The former House speaker has thrived on the debate stage, where he’s won free media and standing ovations from crowds by angrily denouncing moderators and the policies of the Obama administration.
Mr. Gingrich’s last two performances, though, have been poorly reviewed. And he’s pinned some of the blame on NBC moderator Brian Williams‘ request that a debate audience in Tampa withhold applause, “to ensure this is about the four candidates here tonight and what they have to say.”
As a result, the Georgia Republican has threatened to skip future debates if the attendees are asked to remain silent, arguing that it amounts to a stifling of free speech. But that puts him at odds with the commission of presidential debates, which has not allowed audience participation in past general election debates and plans to stick by those rules in the three debates that are penciled in for the fall.
Asked if he’d take part in commission-governed debate with no crowd participation, Mr. Gingrich said, “No.”

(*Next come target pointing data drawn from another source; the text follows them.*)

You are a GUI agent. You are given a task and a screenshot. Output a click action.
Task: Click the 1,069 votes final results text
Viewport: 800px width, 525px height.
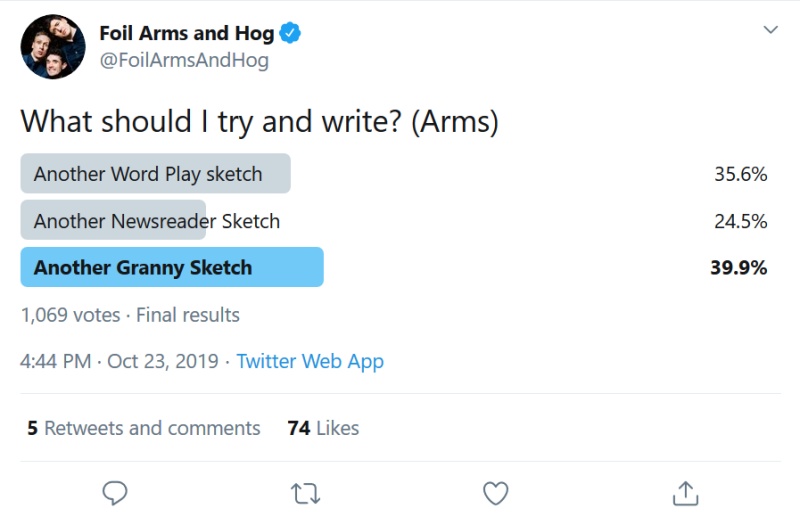[x=130, y=315]
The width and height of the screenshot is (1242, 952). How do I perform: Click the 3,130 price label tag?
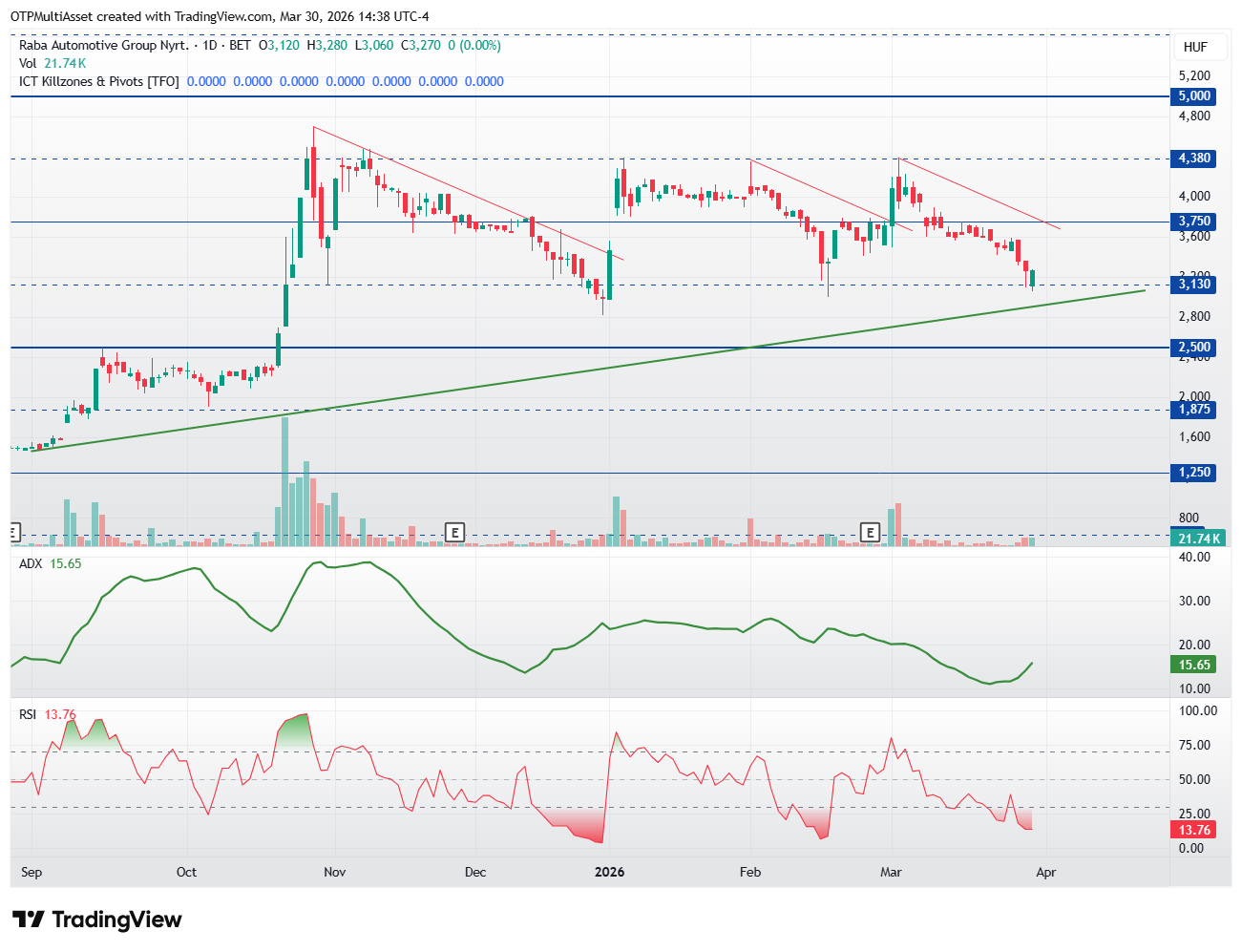pos(1193,285)
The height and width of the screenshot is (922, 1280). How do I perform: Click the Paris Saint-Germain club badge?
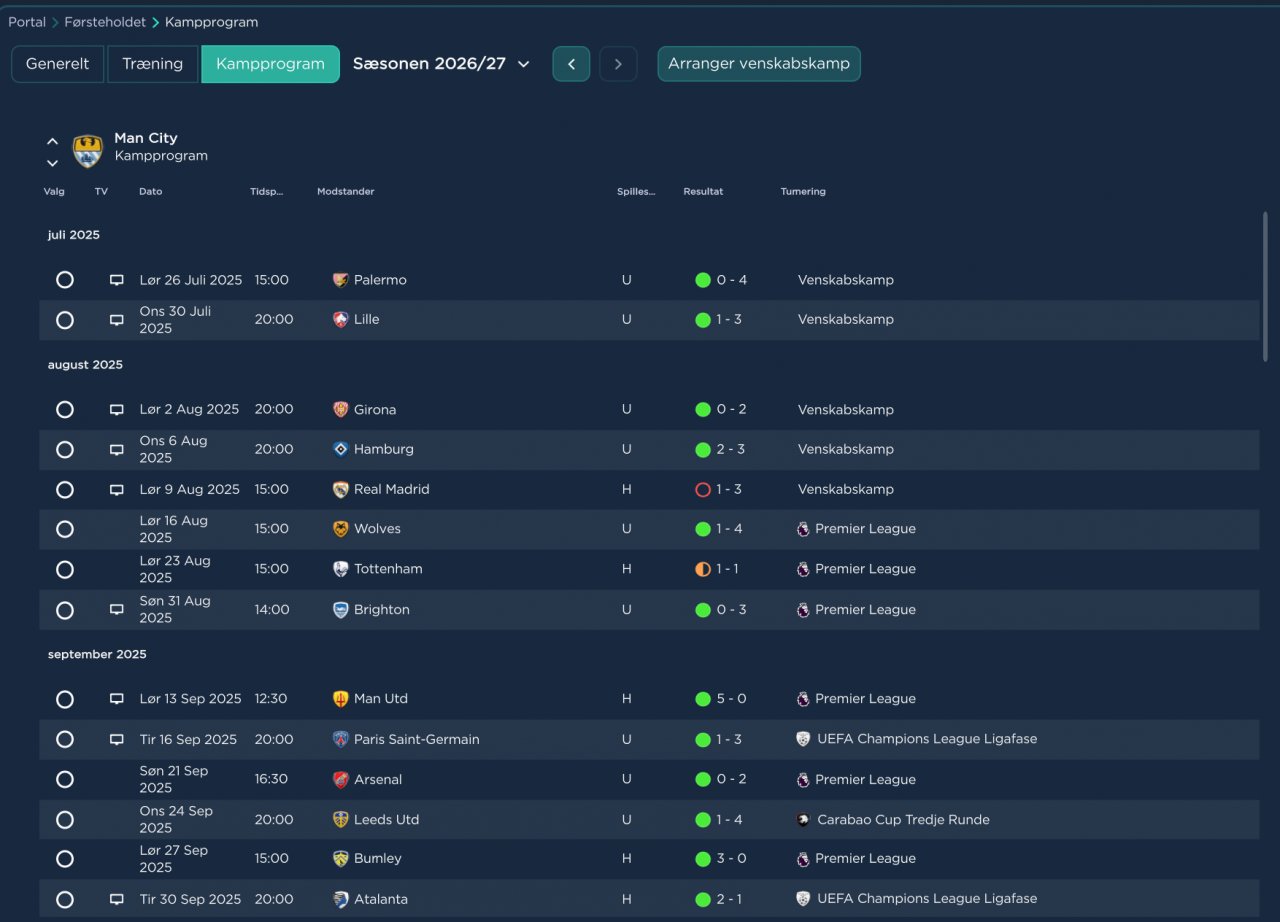coord(341,740)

“Why would you pay any attention to them? Why would you assume some self-appointed group gets to define for the United States the terms for which we get to pick a president?” he said.
Then he floated the idea of challenging Mr. Obama to a debate “without those guys being in charge.”
“The American people, I think you’ll find, regard the idea that some elite group in Washington has decided they can’t applaud as a sign of how sick the establishment is,” he said.
Mr. Gingrich has had an up-and-down campaign.
Left for dead following a campaign shakeup earlier in the year, he came back to life in late November, grabbing front-runner status in many polls. He lost badly in the Iowa and New Hampshire contests and then won big in the South Carolina primary, where exit polls suggested his debate performances helped him win over a number of voters who made up their minds in the last few days before the election.
Since then, he’s stumbled, thanks in part to Mitt Romney, the former Massachusetts governor, who beat him up with negative television and radio ads on his way to winning the Florida primary. Mr. Romney also won the Nevada caucuses.
Former Pennsylvania Sen. Rick Santorum of Pennsylvania followed that up with a stunning sweep in the Colorado, Minnesota and Missouri nomination contests on Tuesday. Texas Rep. Ron Paul, meanwhile, appears poised for a good showing in the Maine caucuses on Saturday.